# 01_data_cleaning

**Purpose:**  
1. Load the raw MGTAB graph via our `MGTAB` loader  
2. Profile key elements (features, labels, edges) for missing values, duplicates, self‐loops  
3. Perform simple cleaning operations (e.g. remove self‐loops, dedupe edges)  
4. Save cleaned artifacts for downstream use  


In [1]:
import sys, os
# ensure repo root on path
os.chdir(os.path.abspath('..'))
sys.path.insert(0, os.path.abspath('.'))

import torch
import pandas as pd
import numpy as np
import yaml
from src.data.mgtab_dataset import MGTAB
from torch_geometric.utils import to_networkx, remove_self_loops, coalesce


In [2]:
# load config
import yaml
cfg_path = os.path.join('config', 'config.yaml')
print("Loading config from:", cfg_path)
with open(cfg_path) as f:
    cfg = yaml.safe_load(f)

# instantiate dataset
from src.data.mgtab_dataset import MGTAB
dataset = MGTAB(root=cfg['mgtab_root'])
data = dataset[0]

print(data)


Loading config from: config/config.yaml
Data(x=[10199, 788], edge_index=[2, 1700108], edge_type=[1700108], edge_weight=[1700108], y_stance=[10199], y_bot=[10199], train_mask=[10199], val_mask=[10199], test_mask=[10199])


## 4.1 Feature Matrix Inspection
- Shape  
- Missing or NaN values per feature  
- Feature distribution summary  


In [3]:
feat = data.x.numpy()
print("Features shape:", feat.shape)

# NaN counts
nan_counts = np.isnan(feat).sum(axis=0)
print("Num features with NaNs:", np.count_nonzero(nan_counts))
print("Top 5 features by NaN count:", 
      np.argsort(-nan_counts)[:5], nan_counts[np.argsort(-nan_counts)[:5]])

# If any NaNs, replace with column median
if np.any(nan_counts):
    medians = np.nanmedian(feat, axis=0)
    inds = np.where(np.isnan(feat))
    feat[inds] = np.take(medians, inds[1])
    data.x = torch.tensor(feat, dtype=torch.float)
    print("Replaced NaNs with medians.")


Features shape: (10199, 788)
Num features with NaNs: 0
Top 5 features by NaN count: [  0 520 521 522 523] [0 0 0 0 0]


**Shape:** (10199, 788)
We have 10 199 nodes (users) and 788 features per node. That’s a fairly high‐dimensional feature space—plenty of information for later classification, but we may eventually consider dimensionality‐reduction or feature‐selection to speed up modeling.

**No NaNs anywhere**
Since 0 features contain missing values, we don’t need to impute or drop any features. All of our node attributes are “clean,” which simplifies preprocessing.

## 4.2 Label Distribution
- Bot vs non-bot counts  
- Stance label distribution  


In [4]:
y_bot = data.y_bot.numpy()
y_stance = data.y_stance.numpy()
print("Bot label counts:", np.bincount(y_bot))
print("Stance label counts:", np.bincount(y_stance))

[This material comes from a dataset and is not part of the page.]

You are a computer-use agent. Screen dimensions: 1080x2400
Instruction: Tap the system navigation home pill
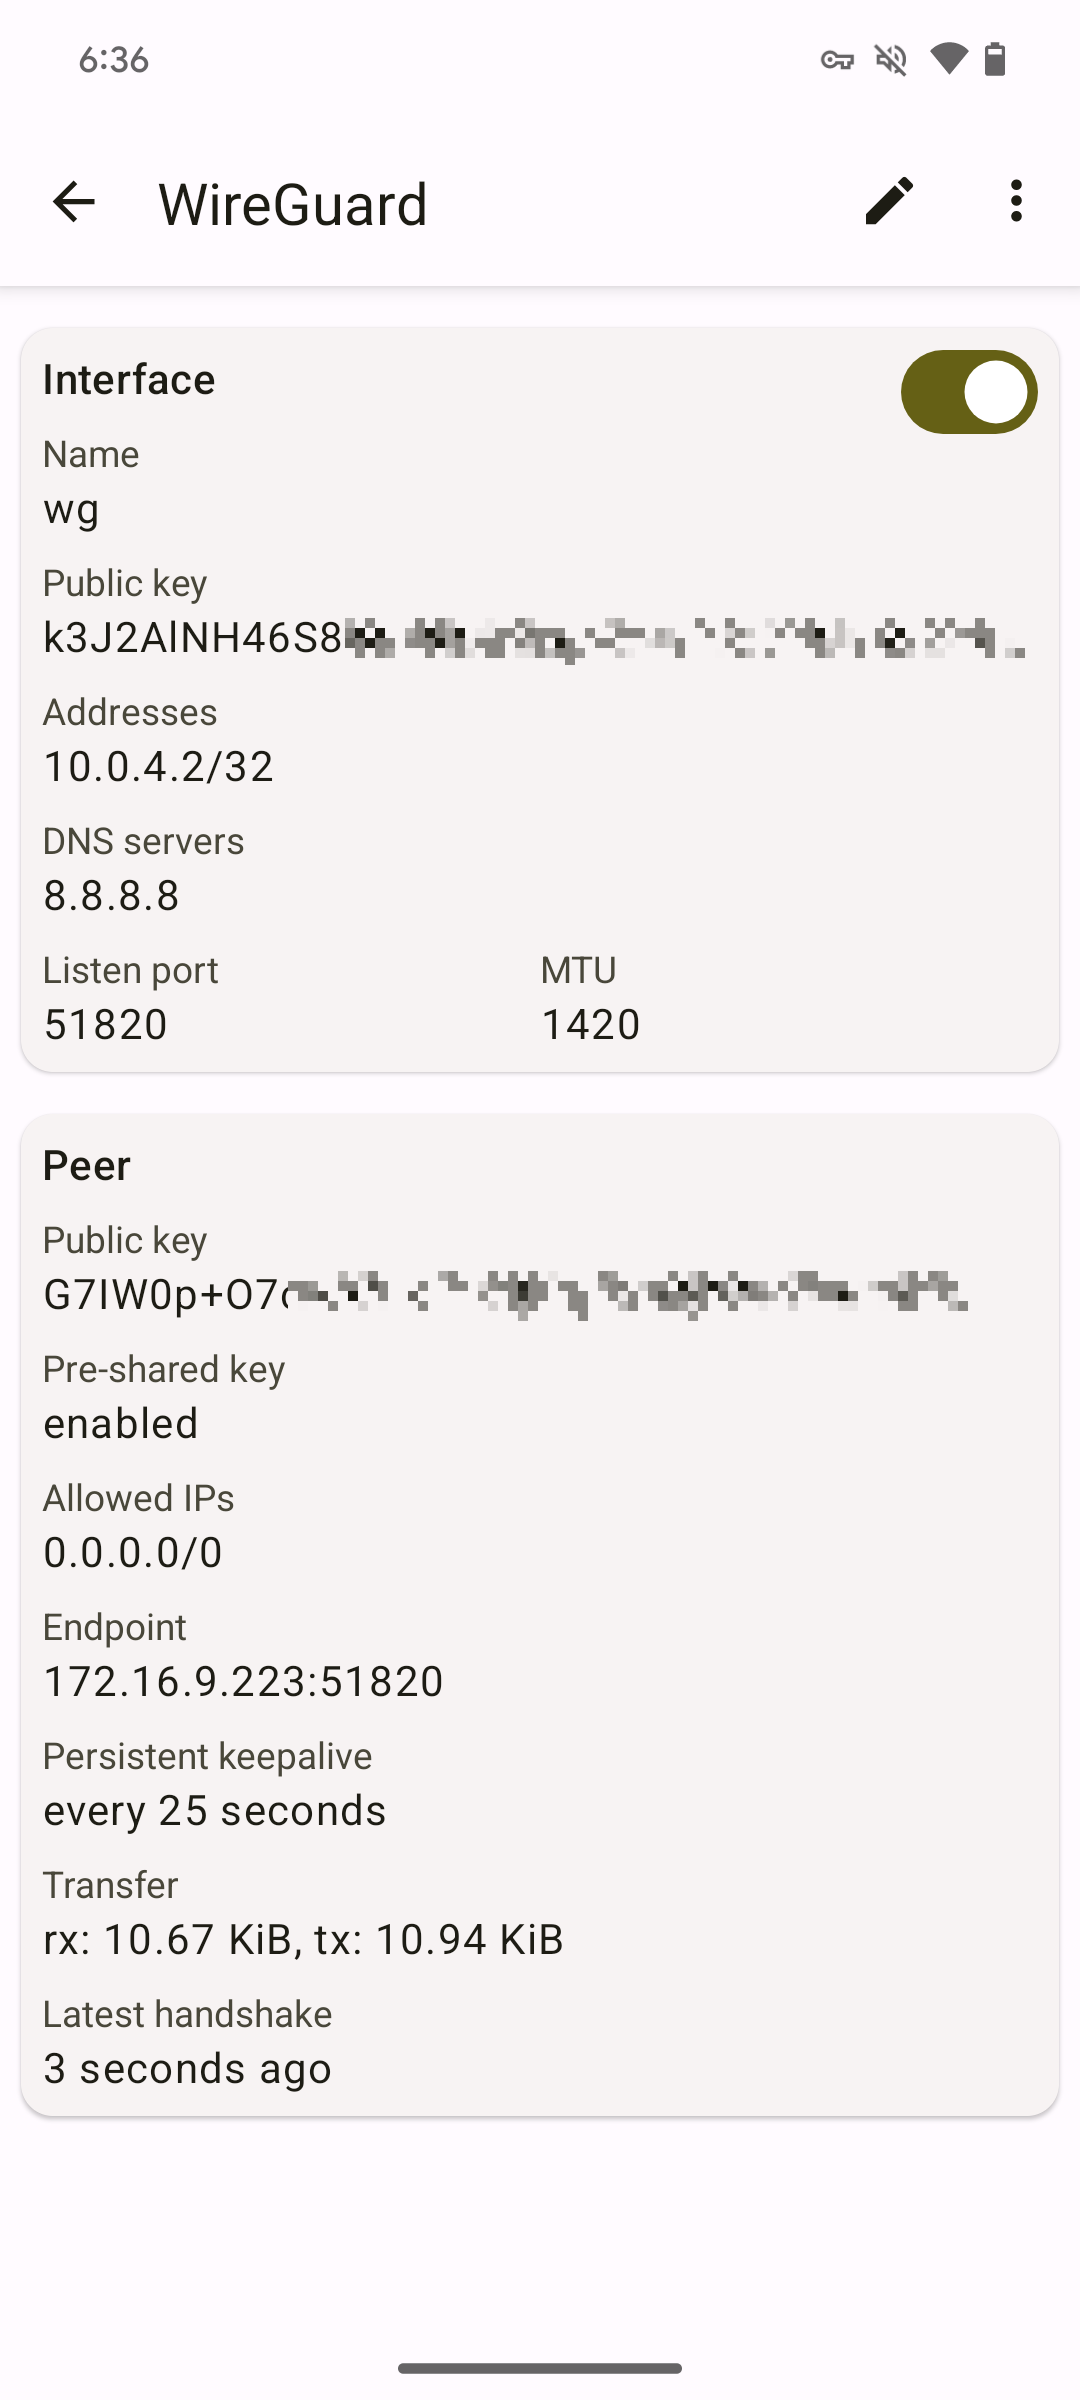tap(540, 2368)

Bot label counts: [7451 2748]
Stance label counts: [3776 3637 2786]


**Bot labels: [7 451 non-bots, 2 748 bots]**
About 27 % of the accounts are labeled as bots. This class imbalance is moderate—most classifiers can handle a 3:1 ratio, but we should still monitor precision/recall (or use class-weighted losses) to avoid biasing toward the majority class.

**Stance labels: [3 776, 3 637, 2 786]**
The three stance categories are roughly balanced (about 37 %, 36 %, and 27 %). No single class dominates unduly.

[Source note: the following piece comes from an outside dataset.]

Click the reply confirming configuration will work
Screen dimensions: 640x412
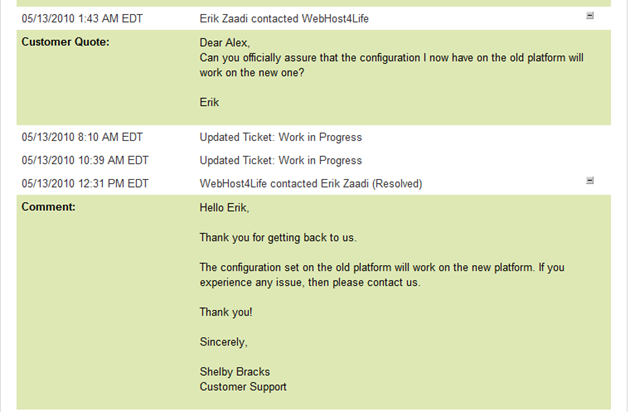(382, 275)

## 4.3 Edge Inspection & Cleaning
- Total edges (directed?)  
- Self‐loops  
- Duplicate edges  


In [5]:
# Convert to undirected for counting duplicates if needed
edge_index = data.edge_index
print("Raw edge count:", edge_index.shape[1])

# 1) Remove self-loops
edge_index_clean, _ = remove_self_loops(edge_index)
print("After self-loop removal:", edge_index_clean.shape[1])

# 2) Deduplicate & sort edges (coalesce)
edge_index_clean, edge_attr = coalesce(
    edge_index_clean, 
    torch.ones(edge_index_clean.shape[1]), 
    num_nodes=data.num_nodes
)
print("After dedupe (coalesce):", edge_index_clean.shape[1])

# Update data
data.edge_index = edge_index_clean
data.edge_weight = edge_attr  # if you want weights=1


Raw edge count: 1700108
After self-loop removal: 1494289
After dedupe (coalesce): 1132578


**Raw edges: 1 700 108**
Our original graph had 1.7 million directed edges.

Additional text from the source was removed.